Two lines in the data below mark the range: the one with "Task: Select the Oppdatering" and the one with "The height and width of the screenshot is (475, 660).". Return both, along with every line between them, exactly.

Start of Block

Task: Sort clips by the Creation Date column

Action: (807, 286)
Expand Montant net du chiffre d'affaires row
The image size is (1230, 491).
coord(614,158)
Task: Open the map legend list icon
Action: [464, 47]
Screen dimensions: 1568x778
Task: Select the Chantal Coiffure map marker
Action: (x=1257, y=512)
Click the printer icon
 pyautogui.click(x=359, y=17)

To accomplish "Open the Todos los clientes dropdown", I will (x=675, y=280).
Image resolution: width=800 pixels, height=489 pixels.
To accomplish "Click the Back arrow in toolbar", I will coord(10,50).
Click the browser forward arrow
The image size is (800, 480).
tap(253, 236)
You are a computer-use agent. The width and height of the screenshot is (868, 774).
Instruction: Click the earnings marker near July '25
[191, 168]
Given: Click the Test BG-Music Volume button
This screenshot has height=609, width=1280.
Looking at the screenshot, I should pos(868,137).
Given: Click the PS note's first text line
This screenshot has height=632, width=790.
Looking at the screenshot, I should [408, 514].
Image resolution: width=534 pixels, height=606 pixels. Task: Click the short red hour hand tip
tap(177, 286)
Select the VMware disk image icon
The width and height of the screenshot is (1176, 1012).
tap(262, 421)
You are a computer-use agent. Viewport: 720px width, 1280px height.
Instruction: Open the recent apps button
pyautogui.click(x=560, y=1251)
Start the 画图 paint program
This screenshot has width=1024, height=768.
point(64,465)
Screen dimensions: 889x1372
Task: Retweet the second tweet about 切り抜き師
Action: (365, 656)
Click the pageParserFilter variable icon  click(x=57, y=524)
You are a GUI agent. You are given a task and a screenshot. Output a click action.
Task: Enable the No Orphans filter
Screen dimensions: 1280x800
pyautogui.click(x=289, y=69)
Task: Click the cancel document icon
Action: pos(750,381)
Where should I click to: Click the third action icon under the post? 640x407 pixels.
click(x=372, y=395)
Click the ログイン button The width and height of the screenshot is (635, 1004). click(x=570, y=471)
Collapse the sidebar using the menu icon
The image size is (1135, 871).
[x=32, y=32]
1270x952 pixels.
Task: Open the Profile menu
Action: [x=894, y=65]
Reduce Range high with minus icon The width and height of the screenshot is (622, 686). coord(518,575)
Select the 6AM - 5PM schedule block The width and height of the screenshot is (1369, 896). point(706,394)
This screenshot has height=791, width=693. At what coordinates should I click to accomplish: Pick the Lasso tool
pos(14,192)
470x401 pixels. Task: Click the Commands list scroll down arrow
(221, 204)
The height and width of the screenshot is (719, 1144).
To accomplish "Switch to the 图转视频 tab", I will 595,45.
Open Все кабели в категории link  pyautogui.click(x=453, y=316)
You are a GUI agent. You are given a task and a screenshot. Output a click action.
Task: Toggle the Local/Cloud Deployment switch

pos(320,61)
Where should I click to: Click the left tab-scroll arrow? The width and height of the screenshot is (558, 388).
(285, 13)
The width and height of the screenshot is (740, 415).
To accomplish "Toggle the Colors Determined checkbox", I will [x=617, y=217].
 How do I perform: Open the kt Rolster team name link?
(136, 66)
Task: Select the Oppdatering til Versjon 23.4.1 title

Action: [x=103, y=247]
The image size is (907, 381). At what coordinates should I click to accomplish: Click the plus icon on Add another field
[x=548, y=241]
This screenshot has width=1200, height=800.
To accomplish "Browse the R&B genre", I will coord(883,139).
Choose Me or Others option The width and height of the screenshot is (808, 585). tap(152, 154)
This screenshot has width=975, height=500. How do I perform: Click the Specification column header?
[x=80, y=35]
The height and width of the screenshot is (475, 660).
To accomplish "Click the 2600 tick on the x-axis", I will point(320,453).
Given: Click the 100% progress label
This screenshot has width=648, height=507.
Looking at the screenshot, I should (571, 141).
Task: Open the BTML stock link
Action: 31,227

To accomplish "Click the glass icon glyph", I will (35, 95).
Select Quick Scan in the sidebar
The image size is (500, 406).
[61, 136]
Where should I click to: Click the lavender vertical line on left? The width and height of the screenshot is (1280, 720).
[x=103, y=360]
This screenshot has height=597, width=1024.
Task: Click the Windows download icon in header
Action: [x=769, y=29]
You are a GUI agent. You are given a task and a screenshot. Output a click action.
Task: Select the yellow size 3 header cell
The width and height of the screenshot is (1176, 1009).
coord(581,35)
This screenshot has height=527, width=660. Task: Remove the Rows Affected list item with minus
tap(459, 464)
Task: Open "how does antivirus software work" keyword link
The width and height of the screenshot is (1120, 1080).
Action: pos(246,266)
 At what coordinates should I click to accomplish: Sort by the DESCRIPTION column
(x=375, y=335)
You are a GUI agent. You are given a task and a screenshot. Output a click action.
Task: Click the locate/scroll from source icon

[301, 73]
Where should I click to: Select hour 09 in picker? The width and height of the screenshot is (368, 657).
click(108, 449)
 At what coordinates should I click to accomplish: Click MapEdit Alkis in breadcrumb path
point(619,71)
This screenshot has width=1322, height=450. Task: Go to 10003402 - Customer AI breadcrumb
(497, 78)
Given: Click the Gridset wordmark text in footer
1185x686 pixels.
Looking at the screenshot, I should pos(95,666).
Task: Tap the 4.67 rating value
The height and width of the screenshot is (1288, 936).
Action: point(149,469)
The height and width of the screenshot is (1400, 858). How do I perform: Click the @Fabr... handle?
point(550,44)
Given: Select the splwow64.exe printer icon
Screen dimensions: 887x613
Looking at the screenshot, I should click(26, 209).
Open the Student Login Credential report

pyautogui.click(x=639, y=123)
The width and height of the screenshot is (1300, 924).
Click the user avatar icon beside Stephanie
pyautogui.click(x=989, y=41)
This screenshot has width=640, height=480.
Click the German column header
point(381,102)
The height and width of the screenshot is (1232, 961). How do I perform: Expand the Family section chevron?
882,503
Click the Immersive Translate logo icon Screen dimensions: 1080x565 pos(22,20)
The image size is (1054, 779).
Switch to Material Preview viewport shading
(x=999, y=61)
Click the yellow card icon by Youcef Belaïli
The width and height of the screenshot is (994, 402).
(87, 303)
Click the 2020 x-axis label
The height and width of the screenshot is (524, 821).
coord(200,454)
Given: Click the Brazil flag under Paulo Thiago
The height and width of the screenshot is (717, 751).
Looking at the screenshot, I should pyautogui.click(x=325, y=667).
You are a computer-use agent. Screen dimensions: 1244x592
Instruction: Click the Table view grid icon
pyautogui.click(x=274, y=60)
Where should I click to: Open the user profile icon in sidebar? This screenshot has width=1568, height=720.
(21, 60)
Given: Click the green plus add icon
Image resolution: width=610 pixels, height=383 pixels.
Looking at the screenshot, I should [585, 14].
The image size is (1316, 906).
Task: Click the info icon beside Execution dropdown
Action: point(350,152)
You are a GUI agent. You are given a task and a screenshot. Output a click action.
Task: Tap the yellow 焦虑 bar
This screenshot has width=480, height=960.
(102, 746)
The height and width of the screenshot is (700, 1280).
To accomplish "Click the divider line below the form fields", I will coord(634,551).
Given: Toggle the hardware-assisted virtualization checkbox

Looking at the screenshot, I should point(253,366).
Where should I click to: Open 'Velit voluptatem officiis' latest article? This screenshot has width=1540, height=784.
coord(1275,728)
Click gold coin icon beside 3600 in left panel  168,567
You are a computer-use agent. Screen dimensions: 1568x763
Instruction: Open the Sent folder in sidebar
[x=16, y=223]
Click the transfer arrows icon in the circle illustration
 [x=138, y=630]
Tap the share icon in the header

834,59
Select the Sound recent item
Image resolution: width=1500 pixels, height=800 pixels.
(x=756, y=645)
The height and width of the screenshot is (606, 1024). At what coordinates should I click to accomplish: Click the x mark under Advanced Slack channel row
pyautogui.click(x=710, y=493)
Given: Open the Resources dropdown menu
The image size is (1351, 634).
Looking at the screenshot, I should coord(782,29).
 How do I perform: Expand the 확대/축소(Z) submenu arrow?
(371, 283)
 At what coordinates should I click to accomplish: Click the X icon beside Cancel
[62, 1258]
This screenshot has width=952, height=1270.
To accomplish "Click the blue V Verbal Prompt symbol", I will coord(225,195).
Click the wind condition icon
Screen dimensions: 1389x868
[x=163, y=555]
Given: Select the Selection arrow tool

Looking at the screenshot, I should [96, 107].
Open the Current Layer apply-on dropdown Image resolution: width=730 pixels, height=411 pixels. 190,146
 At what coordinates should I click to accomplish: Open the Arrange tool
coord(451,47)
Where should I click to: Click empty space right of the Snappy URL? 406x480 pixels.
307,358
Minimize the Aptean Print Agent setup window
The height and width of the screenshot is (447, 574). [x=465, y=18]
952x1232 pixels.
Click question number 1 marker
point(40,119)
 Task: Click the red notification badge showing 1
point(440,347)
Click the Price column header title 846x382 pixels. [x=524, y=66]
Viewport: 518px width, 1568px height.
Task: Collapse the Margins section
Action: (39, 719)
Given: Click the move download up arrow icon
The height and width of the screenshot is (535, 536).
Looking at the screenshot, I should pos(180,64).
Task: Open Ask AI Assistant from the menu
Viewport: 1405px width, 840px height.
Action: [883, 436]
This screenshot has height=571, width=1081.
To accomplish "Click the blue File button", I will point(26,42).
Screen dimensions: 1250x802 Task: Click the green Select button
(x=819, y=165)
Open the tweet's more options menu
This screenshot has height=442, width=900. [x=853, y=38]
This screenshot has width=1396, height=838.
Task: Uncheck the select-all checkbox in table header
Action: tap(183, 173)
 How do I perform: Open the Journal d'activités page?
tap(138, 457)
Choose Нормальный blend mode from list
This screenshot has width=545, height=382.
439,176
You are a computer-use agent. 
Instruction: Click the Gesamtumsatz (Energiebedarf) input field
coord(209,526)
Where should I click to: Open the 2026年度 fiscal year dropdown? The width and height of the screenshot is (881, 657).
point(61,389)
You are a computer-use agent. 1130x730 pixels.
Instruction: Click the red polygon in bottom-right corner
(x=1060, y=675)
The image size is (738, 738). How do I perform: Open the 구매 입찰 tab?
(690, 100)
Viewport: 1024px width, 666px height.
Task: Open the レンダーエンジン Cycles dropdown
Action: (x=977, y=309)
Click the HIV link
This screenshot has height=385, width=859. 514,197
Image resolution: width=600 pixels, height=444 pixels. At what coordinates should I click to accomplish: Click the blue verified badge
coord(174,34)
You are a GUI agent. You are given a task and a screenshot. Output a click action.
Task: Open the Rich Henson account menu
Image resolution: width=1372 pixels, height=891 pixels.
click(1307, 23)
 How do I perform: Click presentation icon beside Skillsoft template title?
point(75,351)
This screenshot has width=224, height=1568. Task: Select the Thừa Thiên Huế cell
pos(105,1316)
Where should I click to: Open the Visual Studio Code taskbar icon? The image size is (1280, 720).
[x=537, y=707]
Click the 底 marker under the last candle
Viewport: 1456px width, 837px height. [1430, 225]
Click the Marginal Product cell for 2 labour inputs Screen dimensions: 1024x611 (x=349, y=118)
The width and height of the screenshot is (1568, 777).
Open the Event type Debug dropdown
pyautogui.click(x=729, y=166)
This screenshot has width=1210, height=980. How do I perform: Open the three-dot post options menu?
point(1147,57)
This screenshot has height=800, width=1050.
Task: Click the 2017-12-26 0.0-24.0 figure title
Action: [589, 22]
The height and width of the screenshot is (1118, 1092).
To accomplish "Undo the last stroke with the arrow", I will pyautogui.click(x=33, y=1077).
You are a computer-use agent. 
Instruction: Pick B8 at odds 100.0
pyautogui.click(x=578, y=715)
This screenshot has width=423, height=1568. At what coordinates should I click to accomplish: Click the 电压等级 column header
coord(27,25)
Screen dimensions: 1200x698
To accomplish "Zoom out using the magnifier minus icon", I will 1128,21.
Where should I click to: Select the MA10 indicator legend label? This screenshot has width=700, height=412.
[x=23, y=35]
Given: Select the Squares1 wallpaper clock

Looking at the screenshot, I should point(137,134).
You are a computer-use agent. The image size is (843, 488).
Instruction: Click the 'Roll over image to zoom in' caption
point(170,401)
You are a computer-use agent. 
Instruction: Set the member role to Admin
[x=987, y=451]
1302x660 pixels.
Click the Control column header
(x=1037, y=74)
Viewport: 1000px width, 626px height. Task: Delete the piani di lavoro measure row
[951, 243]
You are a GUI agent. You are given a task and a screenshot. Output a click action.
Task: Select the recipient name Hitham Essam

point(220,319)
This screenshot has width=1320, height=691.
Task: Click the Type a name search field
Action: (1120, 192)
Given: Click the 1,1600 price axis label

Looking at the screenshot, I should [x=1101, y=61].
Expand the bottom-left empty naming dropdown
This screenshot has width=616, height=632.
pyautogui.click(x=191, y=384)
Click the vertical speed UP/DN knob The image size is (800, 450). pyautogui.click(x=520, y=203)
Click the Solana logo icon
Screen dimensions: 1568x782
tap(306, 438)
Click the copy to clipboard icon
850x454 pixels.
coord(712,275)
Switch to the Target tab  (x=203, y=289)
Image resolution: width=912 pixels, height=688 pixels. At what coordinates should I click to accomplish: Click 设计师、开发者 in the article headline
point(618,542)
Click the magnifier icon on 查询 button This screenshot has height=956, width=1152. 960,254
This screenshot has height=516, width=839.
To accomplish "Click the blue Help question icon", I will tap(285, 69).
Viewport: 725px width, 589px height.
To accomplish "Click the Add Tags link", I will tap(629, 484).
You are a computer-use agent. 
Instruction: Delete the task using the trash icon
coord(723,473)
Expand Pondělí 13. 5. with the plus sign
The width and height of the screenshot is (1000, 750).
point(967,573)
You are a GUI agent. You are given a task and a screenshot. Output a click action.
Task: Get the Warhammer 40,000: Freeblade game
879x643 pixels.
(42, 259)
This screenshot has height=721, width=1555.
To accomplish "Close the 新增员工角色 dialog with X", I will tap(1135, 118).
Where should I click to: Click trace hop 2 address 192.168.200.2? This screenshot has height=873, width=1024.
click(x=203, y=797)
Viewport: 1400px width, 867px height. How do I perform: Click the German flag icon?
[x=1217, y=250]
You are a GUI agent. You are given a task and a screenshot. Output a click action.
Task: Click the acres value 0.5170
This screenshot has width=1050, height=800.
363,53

End of Block

### [Result of the task]
Task: Select the Oppdatering til Versjon 23.4.1 title

Action: [x=103, y=247]
The image size is (907, 381). At what coordinates should I click to accomplish: Click the plus icon on Add another field
[x=548, y=241]
This screenshot has width=1200, height=800.
To accomplish "Browse the R&B genre", I will coord(883,139).
Choose Me or Others option The width and height of the screenshot is (808, 585). tap(152, 154)
This screenshot has width=975, height=500. How do I perform: Click the Specification column header?
[x=80, y=35]
The height and width of the screenshot is (475, 660).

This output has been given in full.